Rewrite the records starting with the line that contains "You are a computer-use" and going on through the line that contains "click(x=127, y=375)", putting "dental" in place of "veterinary" and leaving everything else unchanged. Leave the pictures out of your answer.

>> Begin Rows

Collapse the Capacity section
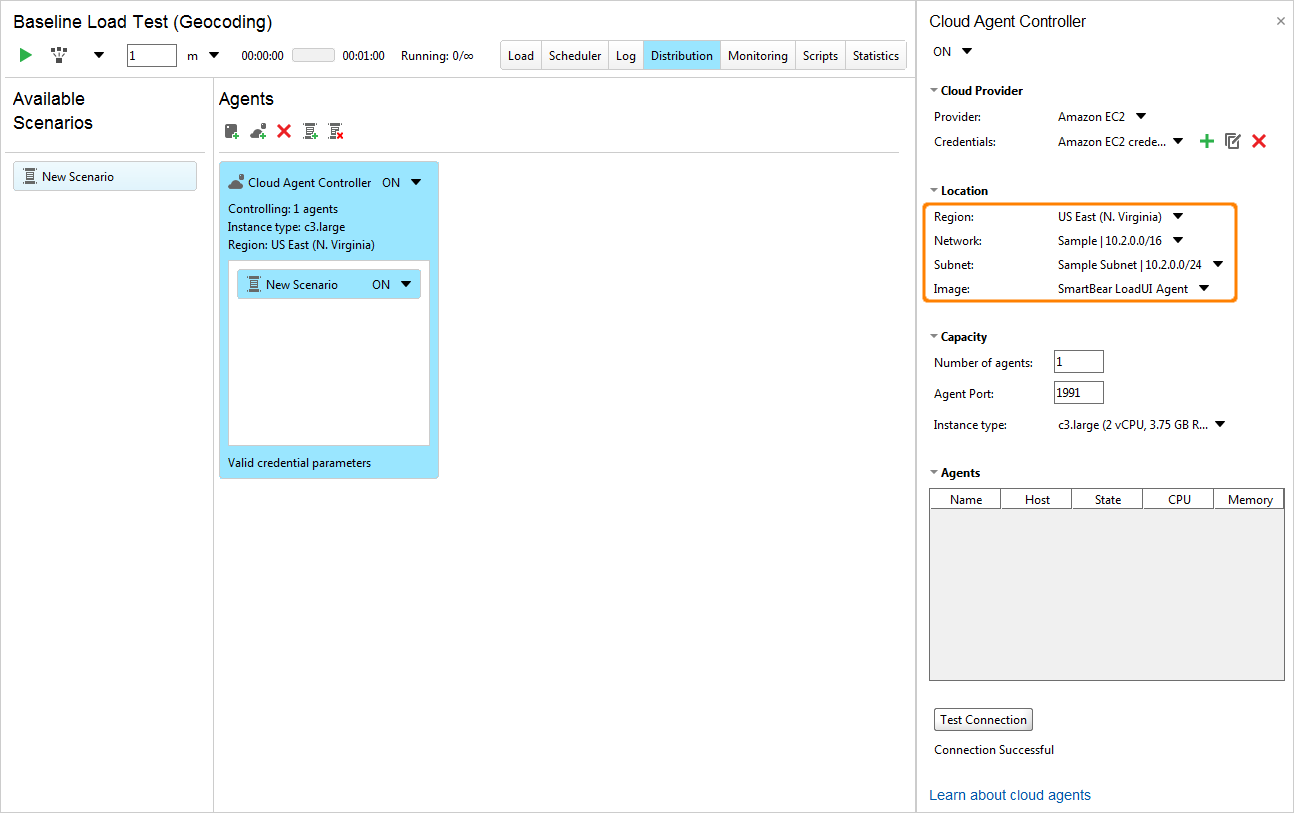This screenshot has width=1294, height=813. point(935,336)
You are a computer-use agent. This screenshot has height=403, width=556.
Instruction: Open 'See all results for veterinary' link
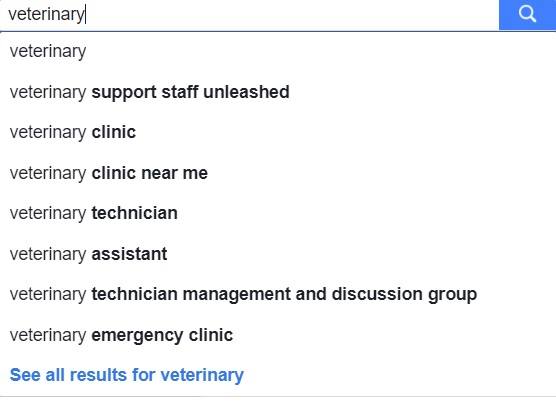click(x=127, y=375)
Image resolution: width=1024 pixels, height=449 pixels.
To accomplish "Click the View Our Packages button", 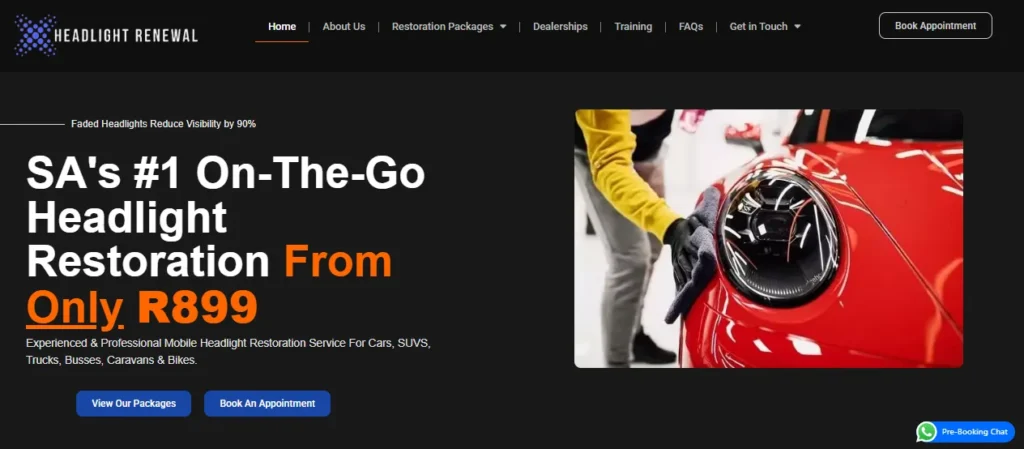I will pos(133,403).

>> End Rows

▸ **Result of this exercise**
You are a computer-use agent. This screenshot has height=403, width=556.
Instruction: Open 'See all results for dental' link
click(x=127, y=375)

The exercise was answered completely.